**About this task**
Wherever a line of the listing holds the string "screenshot", copy that line.

===== Study material

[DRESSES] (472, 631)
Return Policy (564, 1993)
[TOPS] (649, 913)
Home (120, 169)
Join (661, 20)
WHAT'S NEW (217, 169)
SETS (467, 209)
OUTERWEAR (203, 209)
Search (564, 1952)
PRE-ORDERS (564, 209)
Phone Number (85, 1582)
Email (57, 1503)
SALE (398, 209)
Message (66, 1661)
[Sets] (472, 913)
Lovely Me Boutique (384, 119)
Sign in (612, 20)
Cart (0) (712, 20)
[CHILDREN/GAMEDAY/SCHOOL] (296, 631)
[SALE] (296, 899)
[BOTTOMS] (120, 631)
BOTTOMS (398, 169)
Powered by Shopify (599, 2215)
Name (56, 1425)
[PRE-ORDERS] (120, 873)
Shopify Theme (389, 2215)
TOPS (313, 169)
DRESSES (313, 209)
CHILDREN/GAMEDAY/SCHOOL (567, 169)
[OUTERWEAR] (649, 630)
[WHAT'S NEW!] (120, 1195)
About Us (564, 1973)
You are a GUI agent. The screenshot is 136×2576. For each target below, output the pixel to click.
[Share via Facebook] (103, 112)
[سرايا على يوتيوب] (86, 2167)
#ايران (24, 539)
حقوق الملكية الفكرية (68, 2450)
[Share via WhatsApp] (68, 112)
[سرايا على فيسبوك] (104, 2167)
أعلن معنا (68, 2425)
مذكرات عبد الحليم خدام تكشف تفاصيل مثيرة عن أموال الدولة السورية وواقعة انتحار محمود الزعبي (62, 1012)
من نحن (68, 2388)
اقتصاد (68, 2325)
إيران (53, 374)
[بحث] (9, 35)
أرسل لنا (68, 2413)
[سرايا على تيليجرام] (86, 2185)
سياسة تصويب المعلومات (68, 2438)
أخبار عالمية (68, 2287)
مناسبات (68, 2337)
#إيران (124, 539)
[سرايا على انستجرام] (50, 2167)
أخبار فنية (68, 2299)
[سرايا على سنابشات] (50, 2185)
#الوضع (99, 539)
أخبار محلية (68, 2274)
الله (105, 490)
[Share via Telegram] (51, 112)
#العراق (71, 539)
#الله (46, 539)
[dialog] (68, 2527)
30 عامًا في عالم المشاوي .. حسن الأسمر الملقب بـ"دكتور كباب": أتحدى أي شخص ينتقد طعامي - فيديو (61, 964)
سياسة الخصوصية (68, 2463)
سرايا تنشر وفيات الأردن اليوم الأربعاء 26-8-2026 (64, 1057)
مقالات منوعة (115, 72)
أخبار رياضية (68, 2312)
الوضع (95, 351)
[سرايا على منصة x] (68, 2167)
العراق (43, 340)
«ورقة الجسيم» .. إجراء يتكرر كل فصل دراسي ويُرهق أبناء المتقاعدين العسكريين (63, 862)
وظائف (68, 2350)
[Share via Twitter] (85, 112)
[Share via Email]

==========
===== Study material

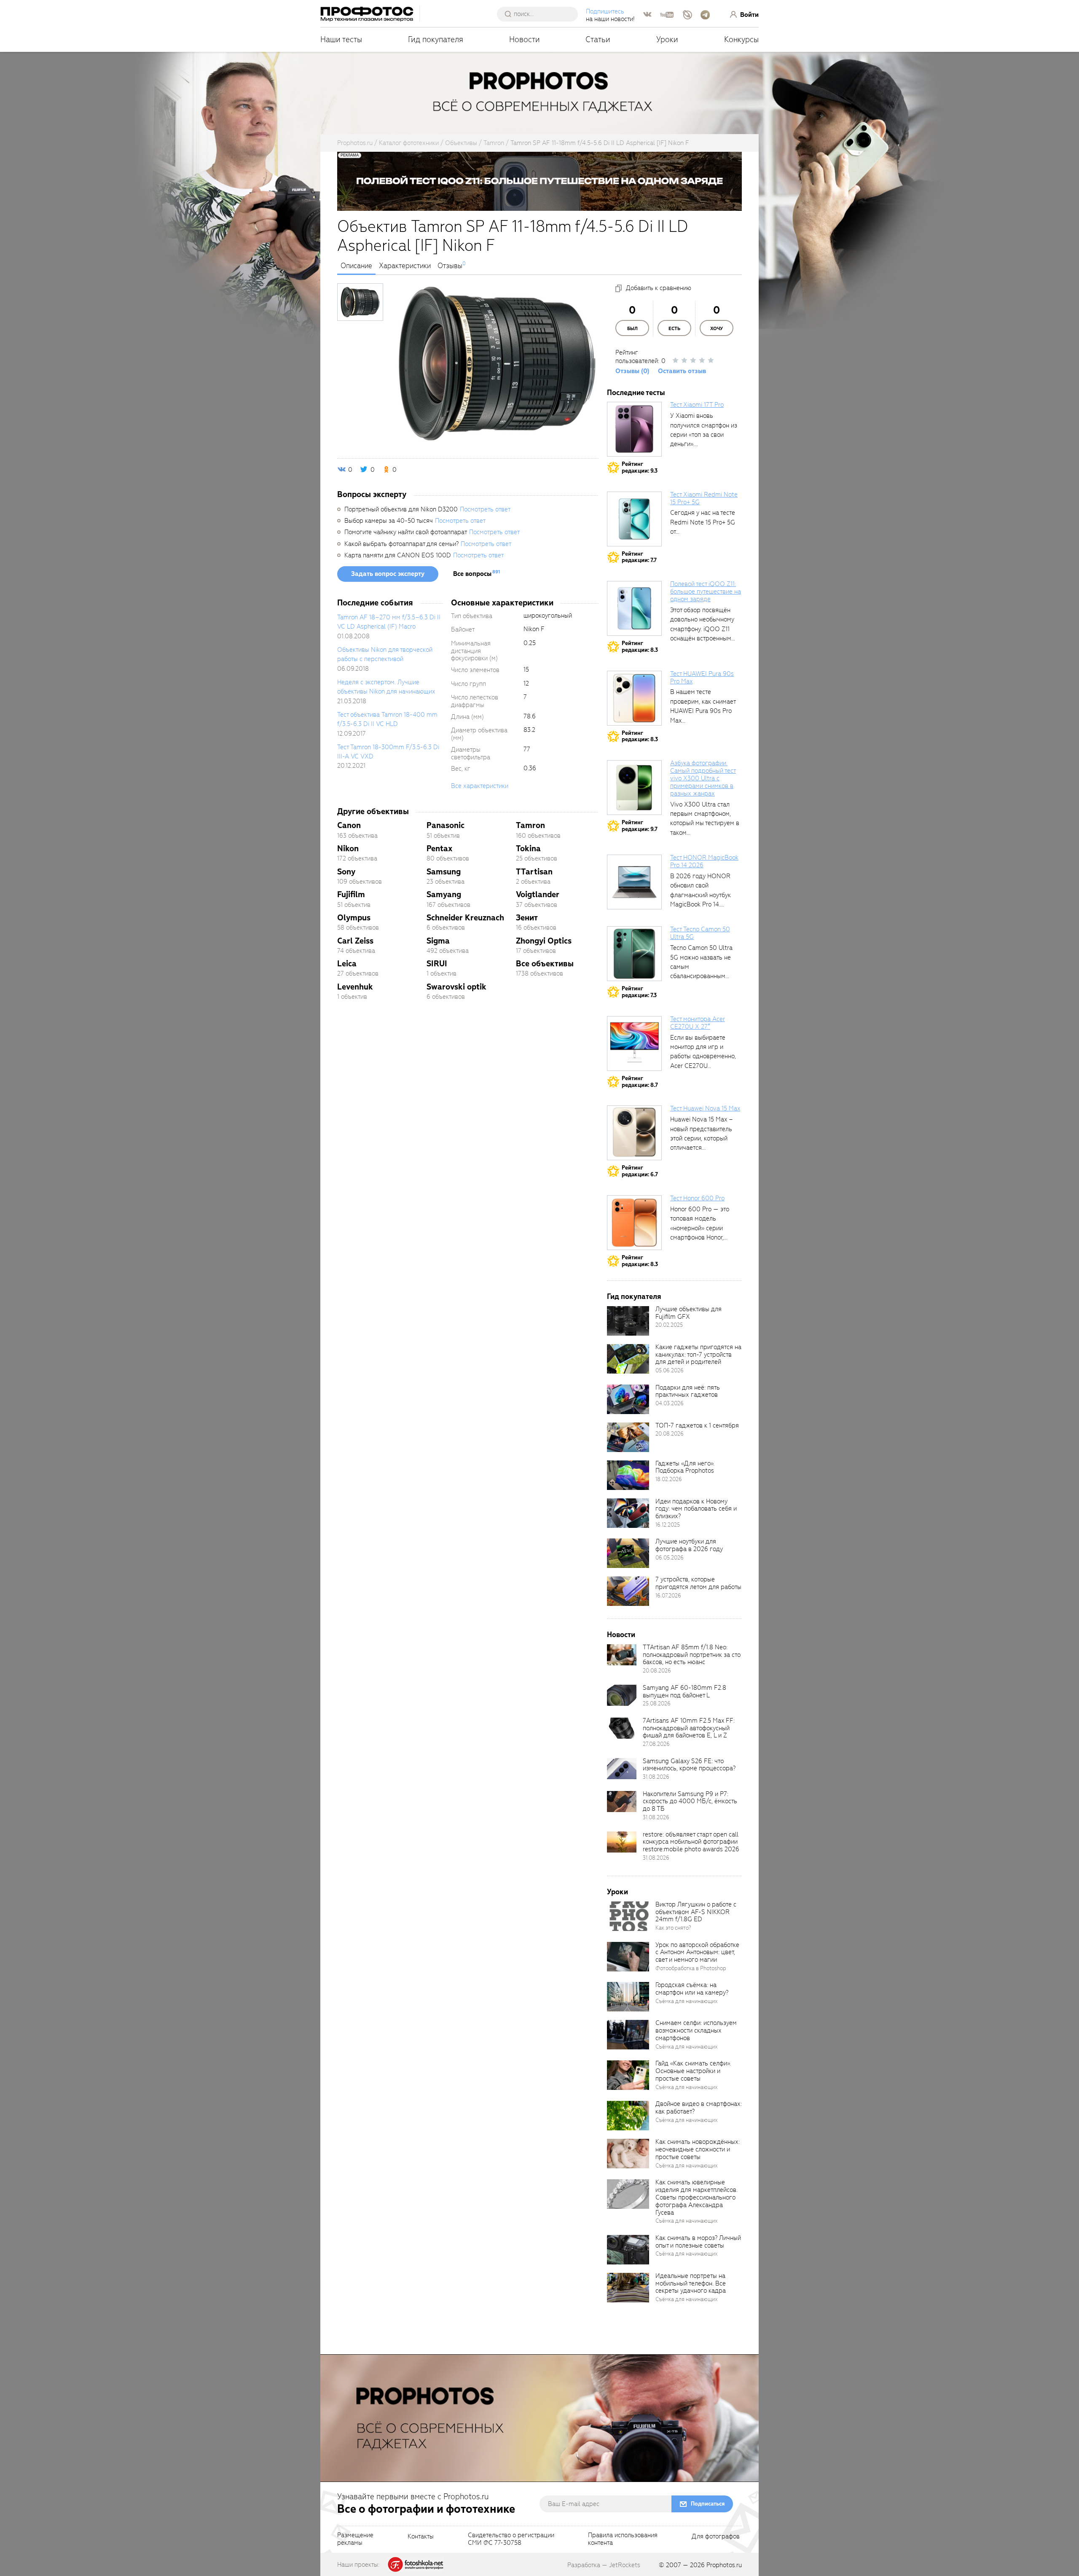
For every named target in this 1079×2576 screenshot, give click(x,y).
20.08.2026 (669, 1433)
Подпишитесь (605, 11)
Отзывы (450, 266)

==========
===== Study material

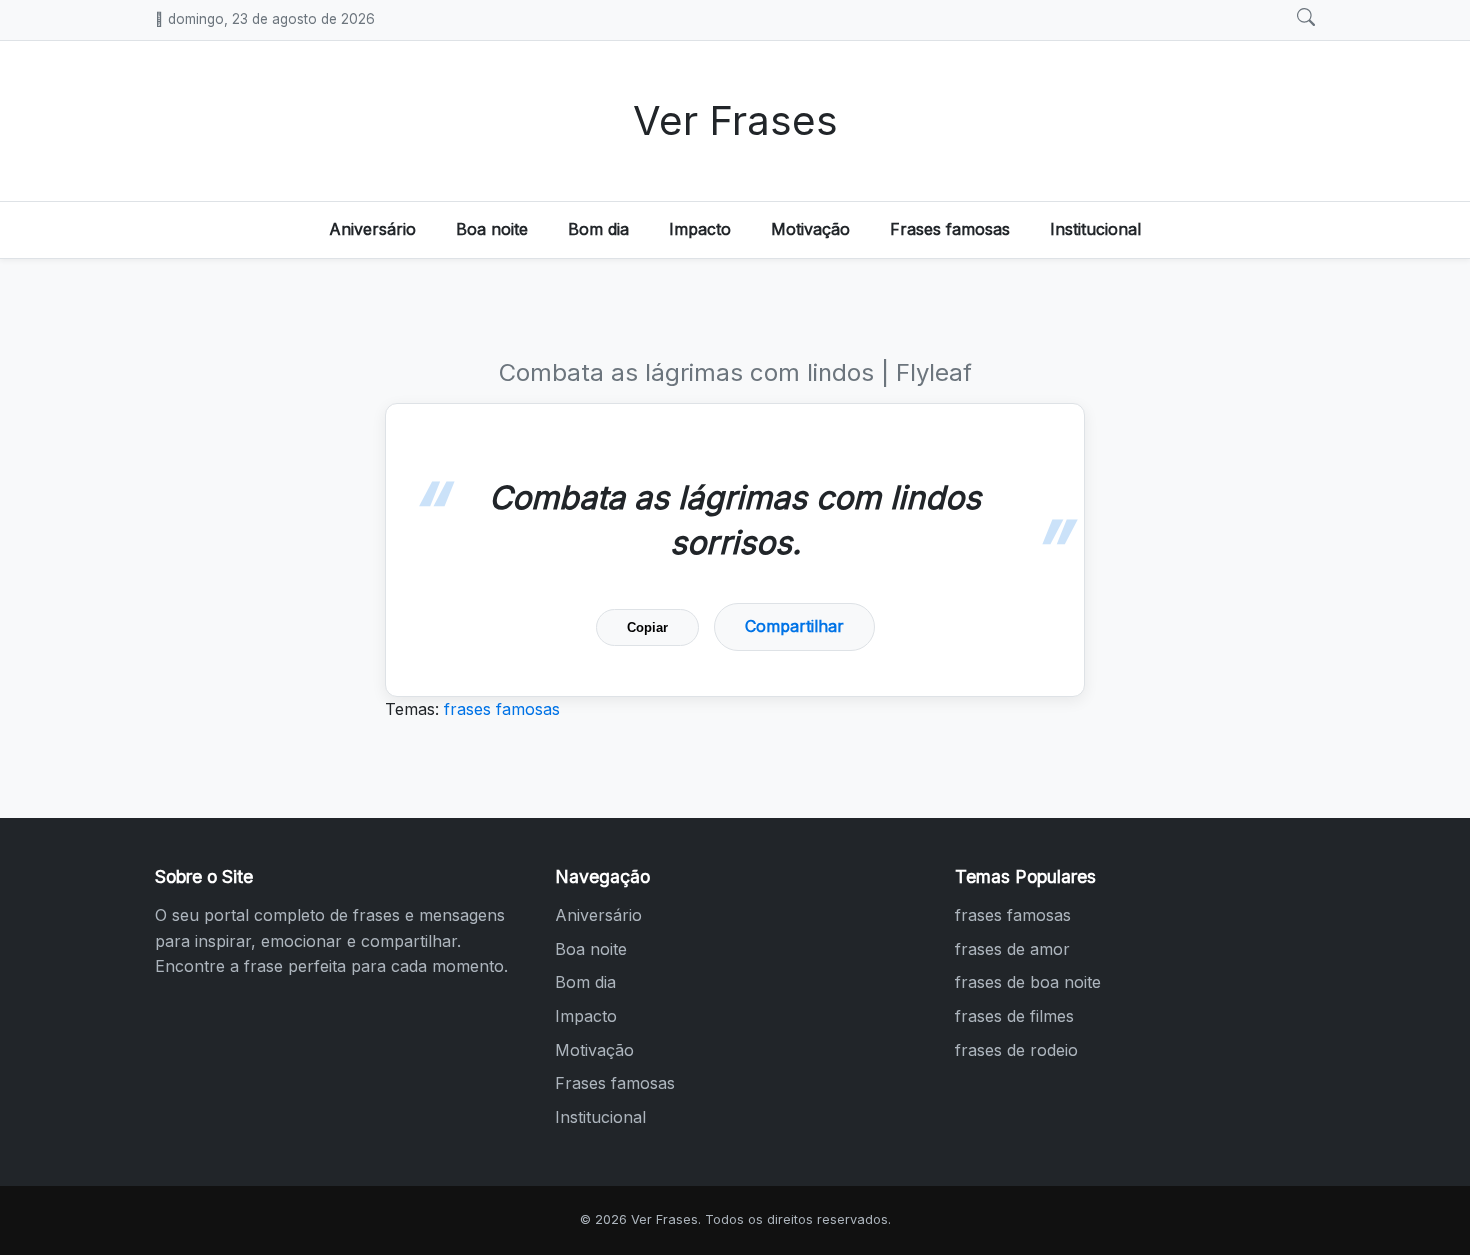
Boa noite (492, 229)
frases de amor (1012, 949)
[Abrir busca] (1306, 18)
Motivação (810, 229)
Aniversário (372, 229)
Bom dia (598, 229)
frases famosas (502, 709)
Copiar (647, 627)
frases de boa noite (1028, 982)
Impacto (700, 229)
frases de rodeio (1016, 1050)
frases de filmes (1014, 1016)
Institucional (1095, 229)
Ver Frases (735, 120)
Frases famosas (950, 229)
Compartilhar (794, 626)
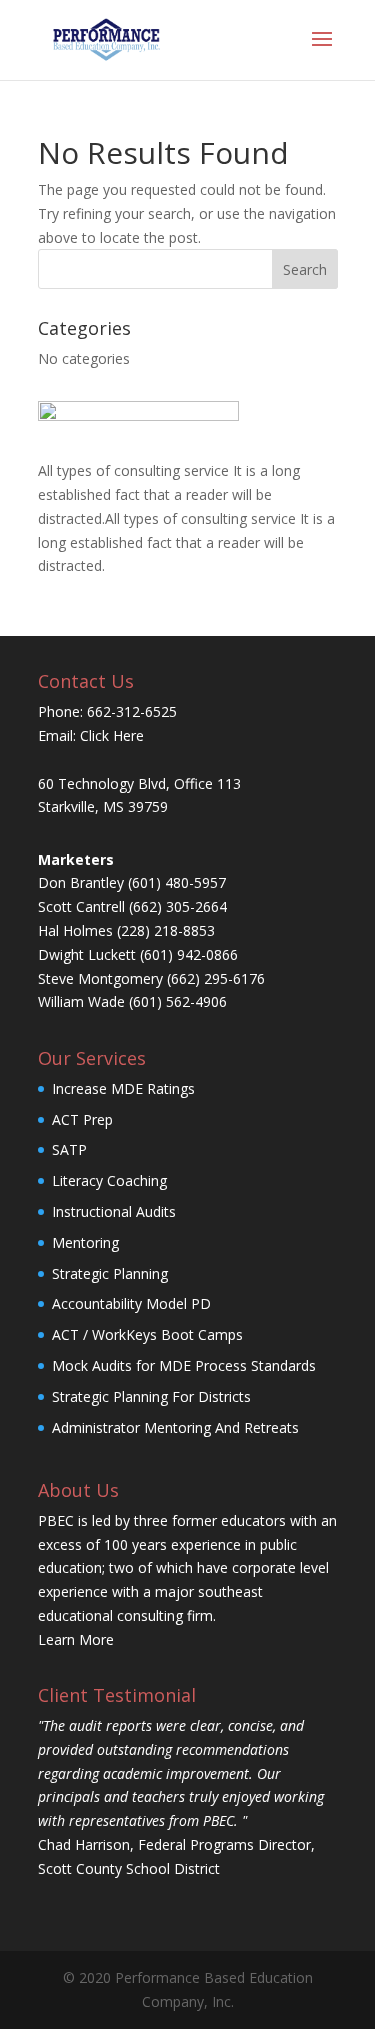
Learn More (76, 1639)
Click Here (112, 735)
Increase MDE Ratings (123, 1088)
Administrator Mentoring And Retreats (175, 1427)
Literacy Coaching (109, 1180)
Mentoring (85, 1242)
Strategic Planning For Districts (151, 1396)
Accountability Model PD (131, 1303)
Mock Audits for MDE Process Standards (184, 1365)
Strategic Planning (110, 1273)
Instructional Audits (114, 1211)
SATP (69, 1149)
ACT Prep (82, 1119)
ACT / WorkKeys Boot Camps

==========

**Answer section**
You are a GUI agent. The screenshot is 136×2576. For each target below, output the pixel to click.
For every named target in this 1079×2576 screenshot, give click(x,y).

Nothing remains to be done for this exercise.